**What is expected:** Output only the lines that run from the line holding "Screen dimensions: 980x383" to the end of the data below, including both ends, without any pictures.

**Supplied data:**
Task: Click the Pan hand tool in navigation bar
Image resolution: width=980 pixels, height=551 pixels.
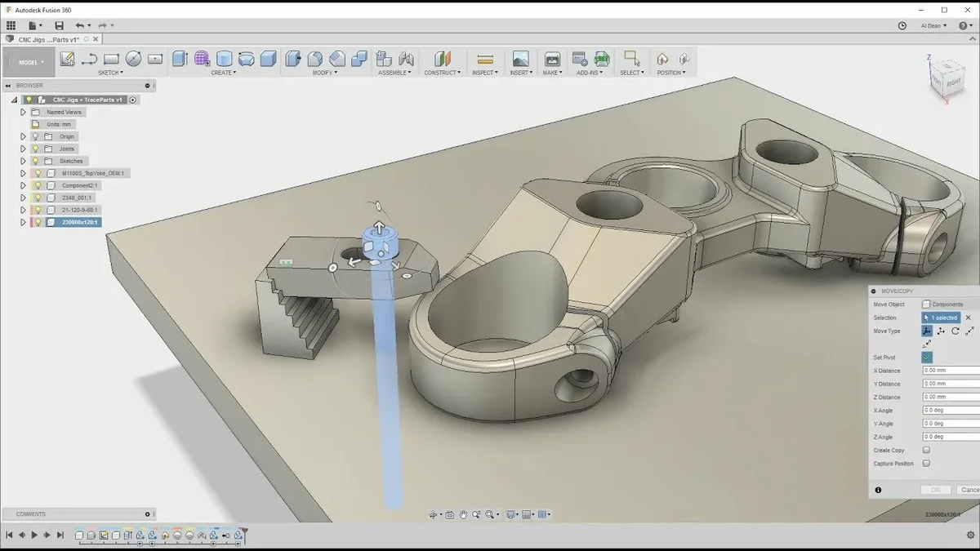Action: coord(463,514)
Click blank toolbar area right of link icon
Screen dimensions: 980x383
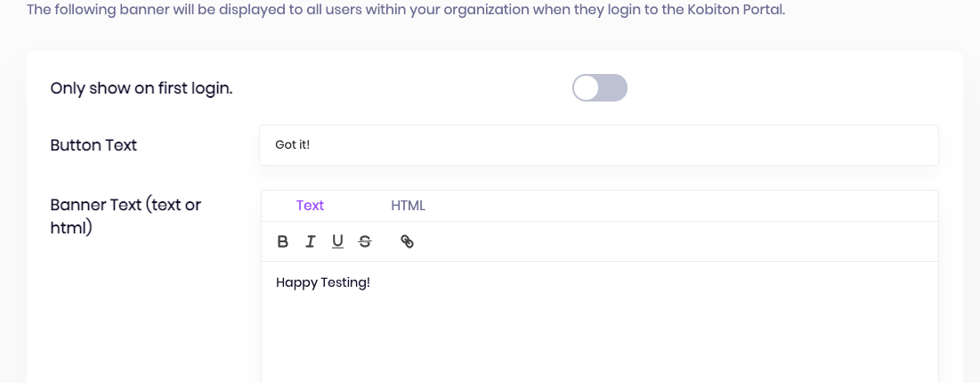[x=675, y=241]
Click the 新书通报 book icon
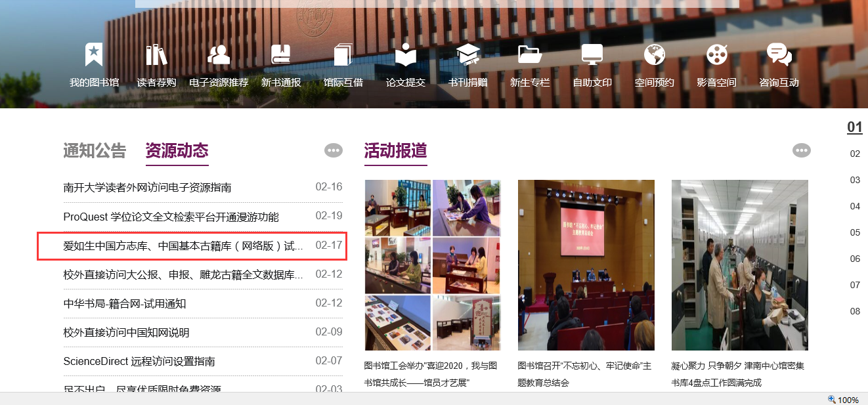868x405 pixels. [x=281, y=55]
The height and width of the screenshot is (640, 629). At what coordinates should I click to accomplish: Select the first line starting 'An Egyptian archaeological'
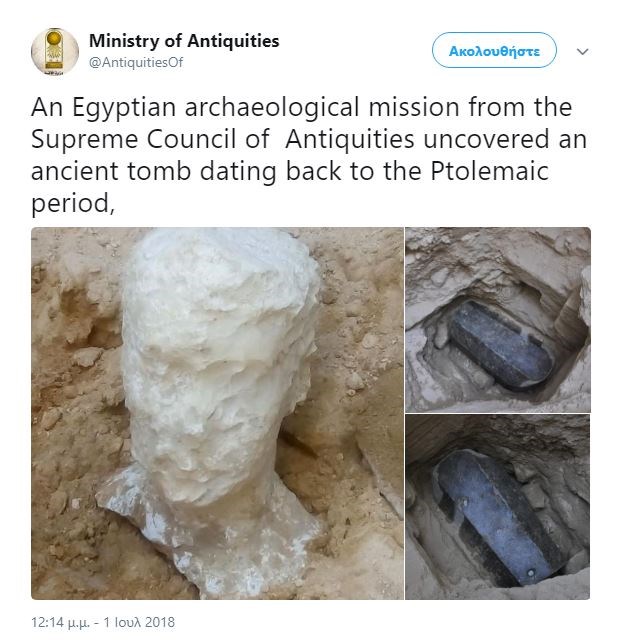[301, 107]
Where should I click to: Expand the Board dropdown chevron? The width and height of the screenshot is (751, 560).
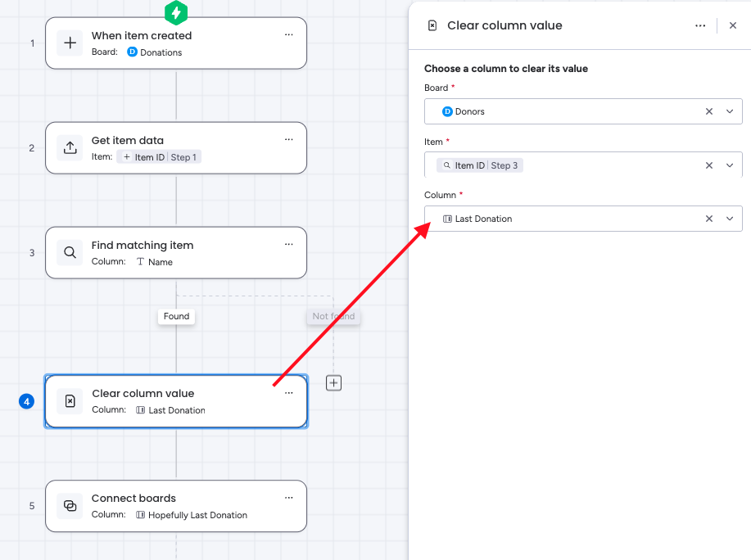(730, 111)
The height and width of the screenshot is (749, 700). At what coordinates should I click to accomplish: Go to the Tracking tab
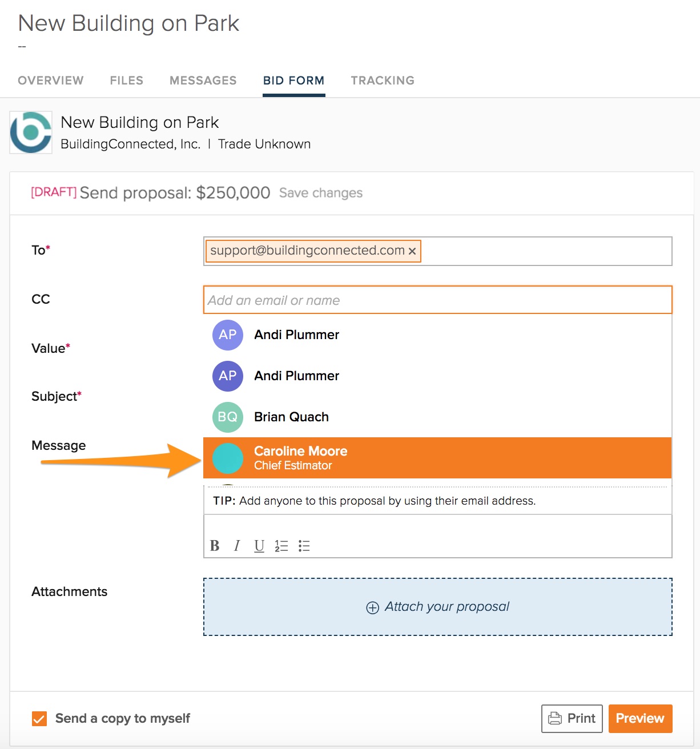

**Response to the exercise:**
Screen dimensions: 980x383
[x=675, y=241]
Click the 新书通报 book icon
868x405 pixels. [x=281, y=55]
The height and width of the screenshot is (640, 629). At what coordinates should I click to accomplish: Select the first line starting 'An Egyptian archaeological'
[301, 107]
Where should I click to: Expand the Board dropdown chevron? The width and height of the screenshot is (751, 560).
(730, 111)
The height and width of the screenshot is (749, 700). At what coordinates should I click to accomplish: Go to the Tracking tab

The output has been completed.